---------- Extracted data ----------

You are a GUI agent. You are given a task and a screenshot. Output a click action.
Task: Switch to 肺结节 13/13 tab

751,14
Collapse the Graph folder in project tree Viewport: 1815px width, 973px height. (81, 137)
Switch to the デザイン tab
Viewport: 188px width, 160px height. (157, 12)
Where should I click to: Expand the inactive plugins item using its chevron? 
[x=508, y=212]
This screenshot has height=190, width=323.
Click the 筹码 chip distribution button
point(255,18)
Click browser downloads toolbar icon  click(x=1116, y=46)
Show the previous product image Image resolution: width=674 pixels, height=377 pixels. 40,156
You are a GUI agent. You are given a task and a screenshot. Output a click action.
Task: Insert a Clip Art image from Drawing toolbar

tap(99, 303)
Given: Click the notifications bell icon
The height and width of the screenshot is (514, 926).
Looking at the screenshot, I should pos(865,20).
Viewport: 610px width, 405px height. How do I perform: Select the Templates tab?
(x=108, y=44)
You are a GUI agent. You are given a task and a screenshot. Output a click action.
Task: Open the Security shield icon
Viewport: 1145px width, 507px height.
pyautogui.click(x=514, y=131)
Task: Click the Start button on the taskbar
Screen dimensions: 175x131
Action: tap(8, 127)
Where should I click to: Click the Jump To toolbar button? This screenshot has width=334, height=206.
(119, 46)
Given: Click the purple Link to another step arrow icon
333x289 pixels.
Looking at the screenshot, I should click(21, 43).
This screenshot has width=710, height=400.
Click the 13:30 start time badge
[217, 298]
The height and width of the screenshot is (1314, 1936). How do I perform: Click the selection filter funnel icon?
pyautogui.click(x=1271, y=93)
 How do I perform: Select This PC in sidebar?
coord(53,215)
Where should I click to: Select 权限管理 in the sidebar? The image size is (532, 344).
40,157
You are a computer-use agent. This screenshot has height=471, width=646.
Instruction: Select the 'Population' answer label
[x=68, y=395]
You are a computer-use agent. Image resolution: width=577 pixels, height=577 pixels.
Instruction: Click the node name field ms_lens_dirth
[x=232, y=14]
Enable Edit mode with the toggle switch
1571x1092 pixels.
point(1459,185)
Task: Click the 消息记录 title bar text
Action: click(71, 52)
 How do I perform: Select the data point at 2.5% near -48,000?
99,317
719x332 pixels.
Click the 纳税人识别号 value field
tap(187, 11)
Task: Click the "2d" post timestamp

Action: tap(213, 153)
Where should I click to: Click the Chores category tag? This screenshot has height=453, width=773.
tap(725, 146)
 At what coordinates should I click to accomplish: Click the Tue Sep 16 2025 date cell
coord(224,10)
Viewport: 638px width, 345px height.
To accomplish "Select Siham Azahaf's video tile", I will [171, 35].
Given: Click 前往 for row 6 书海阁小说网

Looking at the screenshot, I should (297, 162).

----------

* [Given exercise]
Copy all of the data above verbatim, line for line, with nothing added, removed, or changed.

* [Problem solution]
You are a GUI agent. You are given a task and a screenshot. Output a click action.
Task: Switch to 肺结节 13/13 tab

751,14
Collapse the Graph folder in project tree Viewport: 1815px width, 973px height. (81, 137)
Switch to the デザイン tab
Viewport: 188px width, 160px height. (157, 12)
Where should I click to: Expand the inactive plugins item using its chevron? 
[x=508, y=212]
This screenshot has height=190, width=323.
Click the 筹码 chip distribution button
point(255,18)
Click browser downloads toolbar icon  click(x=1116, y=46)
Show the previous product image Image resolution: width=674 pixels, height=377 pixels. 40,156
You are a GUI agent. You are given a task and a screenshot. Output a click action.
Task: Insert a Clip Art image from Drawing toolbar

tap(99, 303)
Given: Click the notifications bell icon
The height and width of the screenshot is (514, 926).
Looking at the screenshot, I should pos(865,20).
Viewport: 610px width, 405px height. How do I perform: Select the Templates tab?
(x=108, y=44)
You are a GUI agent. You are given a task and a screenshot. Output a click action.
Task: Open the Security shield icon
Viewport: 1145px width, 507px height.
pyautogui.click(x=514, y=131)
Task: Click the Start button on the taskbar
Screen dimensions: 175x131
Action: tap(8, 127)
Where should I click to: Click the Jump To toolbar button? This screenshot has width=334, height=206.
(119, 46)
Given: Click the purple Link to another step arrow icon
333x289 pixels.
Looking at the screenshot, I should click(21, 43).
This screenshot has width=710, height=400.
Click the 13:30 start time badge
[217, 298]
The height and width of the screenshot is (1314, 1936). How do I perform: Click the selection filter funnel icon?
pyautogui.click(x=1271, y=93)
 How do I perform: Select This PC in sidebar?
coord(53,215)
Where should I click to: Select 权限管理 in the sidebar? The image size is (532, 344).
40,157
You are a computer-use agent. This screenshot has height=471, width=646.
Instruction: Select the 'Population' answer label
[x=68, y=395]
You are a computer-use agent. Image resolution: width=577 pixels, height=577 pixels.
Instruction: Click the node name field ms_lens_dirth
[x=232, y=14]
Enable Edit mode with the toggle switch
1571x1092 pixels.
point(1459,185)
Task: Click the 消息记录 title bar text
Action: click(71, 52)
 How do I perform: Select the data point at 2.5% near -48,000?
99,317
719x332 pixels.
Click the 纳税人识别号 value field
tap(187, 11)
Task: Click the "2d" post timestamp

Action: tap(213, 153)
Where should I click to: Click the Chores category tag? This screenshot has height=453, width=773.
tap(725, 146)
 At what coordinates should I click to accomplish: Click the Tue Sep 16 2025 date cell
coord(224,10)
Viewport: 638px width, 345px height.
To accomplish "Select Siham Azahaf's video tile", I will [171, 35].
Given: Click 前往 for row 6 书海阁小说网

Looking at the screenshot, I should (297, 162).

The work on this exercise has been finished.